__Work instruction__
Return exactly the lines of the records below, starting at the line that contains "[Search] (1084, 107)" and ending at the line that contains "นักเรียน นักศึกษา (456, 234)", with both of those lines kept.
- Opening Delimiter -
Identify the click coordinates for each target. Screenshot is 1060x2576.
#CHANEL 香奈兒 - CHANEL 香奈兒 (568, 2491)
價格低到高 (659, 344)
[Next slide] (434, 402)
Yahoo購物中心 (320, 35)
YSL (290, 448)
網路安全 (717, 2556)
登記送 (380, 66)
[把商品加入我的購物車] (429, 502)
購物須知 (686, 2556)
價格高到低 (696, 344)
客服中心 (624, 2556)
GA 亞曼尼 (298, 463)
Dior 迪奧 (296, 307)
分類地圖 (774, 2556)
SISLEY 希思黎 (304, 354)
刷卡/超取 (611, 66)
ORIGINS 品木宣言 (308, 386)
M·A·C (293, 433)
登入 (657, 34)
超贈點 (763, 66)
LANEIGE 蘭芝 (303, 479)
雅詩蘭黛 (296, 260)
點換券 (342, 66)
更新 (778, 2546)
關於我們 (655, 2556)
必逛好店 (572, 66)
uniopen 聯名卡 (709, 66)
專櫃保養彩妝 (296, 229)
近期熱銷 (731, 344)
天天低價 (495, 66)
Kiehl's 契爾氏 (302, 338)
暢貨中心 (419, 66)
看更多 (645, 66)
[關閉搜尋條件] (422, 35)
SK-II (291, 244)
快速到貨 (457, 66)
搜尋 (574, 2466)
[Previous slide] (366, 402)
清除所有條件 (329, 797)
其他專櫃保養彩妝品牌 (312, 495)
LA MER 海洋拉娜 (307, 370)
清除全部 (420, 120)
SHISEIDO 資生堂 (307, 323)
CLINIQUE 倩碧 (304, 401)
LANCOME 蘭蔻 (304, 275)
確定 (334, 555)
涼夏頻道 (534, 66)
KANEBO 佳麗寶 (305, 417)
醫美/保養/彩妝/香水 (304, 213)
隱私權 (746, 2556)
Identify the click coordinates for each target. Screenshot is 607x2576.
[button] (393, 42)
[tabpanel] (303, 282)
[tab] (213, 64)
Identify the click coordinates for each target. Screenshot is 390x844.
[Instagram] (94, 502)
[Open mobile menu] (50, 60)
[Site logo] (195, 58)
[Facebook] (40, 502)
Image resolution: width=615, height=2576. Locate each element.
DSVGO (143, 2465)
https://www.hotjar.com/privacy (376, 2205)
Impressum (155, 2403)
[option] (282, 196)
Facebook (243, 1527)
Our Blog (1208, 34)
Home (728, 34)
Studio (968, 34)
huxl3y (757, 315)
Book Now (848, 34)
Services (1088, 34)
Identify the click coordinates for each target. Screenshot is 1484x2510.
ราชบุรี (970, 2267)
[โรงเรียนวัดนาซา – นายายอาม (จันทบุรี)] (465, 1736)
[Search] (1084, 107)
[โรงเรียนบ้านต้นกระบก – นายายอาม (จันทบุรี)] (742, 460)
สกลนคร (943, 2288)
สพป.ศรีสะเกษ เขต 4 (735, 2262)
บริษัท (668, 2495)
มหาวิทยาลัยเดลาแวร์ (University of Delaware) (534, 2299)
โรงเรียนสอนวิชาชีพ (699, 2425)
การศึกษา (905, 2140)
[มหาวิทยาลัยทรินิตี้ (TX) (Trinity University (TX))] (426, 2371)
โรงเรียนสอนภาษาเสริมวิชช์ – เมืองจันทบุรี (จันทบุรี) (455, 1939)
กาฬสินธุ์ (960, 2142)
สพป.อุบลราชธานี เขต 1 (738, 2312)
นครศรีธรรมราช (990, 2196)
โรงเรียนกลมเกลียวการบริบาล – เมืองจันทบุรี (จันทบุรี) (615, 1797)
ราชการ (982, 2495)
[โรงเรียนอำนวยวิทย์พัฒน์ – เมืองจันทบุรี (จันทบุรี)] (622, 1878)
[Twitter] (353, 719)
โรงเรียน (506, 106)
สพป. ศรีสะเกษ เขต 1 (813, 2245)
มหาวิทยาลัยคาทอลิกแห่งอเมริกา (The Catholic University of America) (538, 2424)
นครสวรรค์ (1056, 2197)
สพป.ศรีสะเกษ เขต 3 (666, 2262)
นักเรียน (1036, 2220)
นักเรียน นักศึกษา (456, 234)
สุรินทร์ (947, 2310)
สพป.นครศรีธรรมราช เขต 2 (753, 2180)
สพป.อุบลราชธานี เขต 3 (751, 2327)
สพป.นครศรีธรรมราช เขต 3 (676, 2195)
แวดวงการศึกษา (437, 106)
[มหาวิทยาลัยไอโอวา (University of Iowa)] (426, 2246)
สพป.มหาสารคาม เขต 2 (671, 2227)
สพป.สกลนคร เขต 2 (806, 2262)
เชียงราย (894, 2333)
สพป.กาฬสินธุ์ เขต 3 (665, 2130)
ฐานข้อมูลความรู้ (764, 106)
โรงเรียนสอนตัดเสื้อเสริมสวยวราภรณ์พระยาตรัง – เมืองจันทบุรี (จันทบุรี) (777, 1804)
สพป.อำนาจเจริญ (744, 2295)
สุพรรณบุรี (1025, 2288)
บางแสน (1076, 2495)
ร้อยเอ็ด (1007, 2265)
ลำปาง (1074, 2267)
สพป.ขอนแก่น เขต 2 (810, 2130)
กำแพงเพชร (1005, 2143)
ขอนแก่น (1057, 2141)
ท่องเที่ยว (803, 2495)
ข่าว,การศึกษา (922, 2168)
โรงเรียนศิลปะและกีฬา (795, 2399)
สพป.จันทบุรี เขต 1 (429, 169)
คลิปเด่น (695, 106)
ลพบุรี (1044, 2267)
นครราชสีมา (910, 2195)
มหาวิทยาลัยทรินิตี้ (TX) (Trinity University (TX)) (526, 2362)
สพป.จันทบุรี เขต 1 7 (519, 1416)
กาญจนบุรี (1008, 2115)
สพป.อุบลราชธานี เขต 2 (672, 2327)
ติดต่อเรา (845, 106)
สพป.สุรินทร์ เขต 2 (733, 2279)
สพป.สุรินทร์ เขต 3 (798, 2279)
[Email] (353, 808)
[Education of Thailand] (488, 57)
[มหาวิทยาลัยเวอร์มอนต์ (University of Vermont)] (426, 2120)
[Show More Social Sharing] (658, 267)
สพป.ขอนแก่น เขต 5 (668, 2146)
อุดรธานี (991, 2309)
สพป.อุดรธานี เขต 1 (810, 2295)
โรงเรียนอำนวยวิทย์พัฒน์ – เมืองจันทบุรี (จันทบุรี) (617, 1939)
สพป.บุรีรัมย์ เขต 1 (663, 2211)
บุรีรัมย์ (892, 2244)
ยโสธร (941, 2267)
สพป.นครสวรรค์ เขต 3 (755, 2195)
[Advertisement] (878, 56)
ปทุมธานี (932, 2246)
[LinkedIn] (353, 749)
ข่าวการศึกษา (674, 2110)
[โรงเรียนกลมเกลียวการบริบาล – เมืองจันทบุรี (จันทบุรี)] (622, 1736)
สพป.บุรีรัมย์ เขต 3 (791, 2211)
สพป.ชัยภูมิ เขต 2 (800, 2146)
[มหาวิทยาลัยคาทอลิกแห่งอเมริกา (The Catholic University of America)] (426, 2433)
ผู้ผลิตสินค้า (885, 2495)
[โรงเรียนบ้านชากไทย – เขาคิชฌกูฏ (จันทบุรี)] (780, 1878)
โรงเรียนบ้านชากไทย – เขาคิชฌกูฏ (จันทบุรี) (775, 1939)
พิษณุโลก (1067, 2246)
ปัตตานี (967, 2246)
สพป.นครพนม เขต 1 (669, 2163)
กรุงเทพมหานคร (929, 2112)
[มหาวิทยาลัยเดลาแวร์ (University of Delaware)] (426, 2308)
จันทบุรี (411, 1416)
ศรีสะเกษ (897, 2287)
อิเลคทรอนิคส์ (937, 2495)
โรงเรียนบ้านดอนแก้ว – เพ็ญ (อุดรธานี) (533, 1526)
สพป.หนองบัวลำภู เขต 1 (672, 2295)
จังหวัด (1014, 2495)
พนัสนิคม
- Closing Delimiter -
__Answer to this task__
[Search] (1084, 107)
[โรงเรียนบ้านต้นกระบก – นายายอาม (จันทบุรี)] (742, 460)
สกลนคร (943, 2288)
สพป.ศรีสะเกษ เขต 4 (735, 2262)
บริษัท (668, 2495)
มหาวิทยาลัยเดลาแวร์ (University of Delaware) (534, 2299)
โรงเรียนสอนวิชาชีพ (699, 2425)
การศึกษา (905, 2140)
[มหาวิทยาลัยทรินิตี้ (TX) (Trinity University (TX))] (426, 2371)
โรงเรียนสอนภาษาเสริมวิชช์ – เมืองจันทบุรี (จันทบุรี) (455, 1939)
กาฬสินธุ์ (960, 2142)
สพป.อุบลราชธานี เขต 1 (738, 2312)
นครศรีธรรมราช (990, 2196)
โรงเรียนกลมเกลียวการบริบาล – เมืองจันทบุรี (จันทบุรี) (615, 1797)
ราชการ (982, 2495)
[โรงเรียนอำนวยวิทย์พัฒน์ – เมืองจันทบุรี (จันทบุรี)] (622, 1878)
[Twitter] (353, 719)
โรงเรียน (506, 106)
สพป. ศรีสะเกษ เขต 1 (813, 2245)
มหาวิทยาลัยคาทอลิกแห่งอเมริกา (The Catholic University of America) (538, 2424)
นครสวรรค์ (1056, 2197)
สพป.ศรีสะเกษ เขต 3 (666, 2262)
นักเรียน (1036, 2220)
นักเรียน นักศึกษา (456, 234)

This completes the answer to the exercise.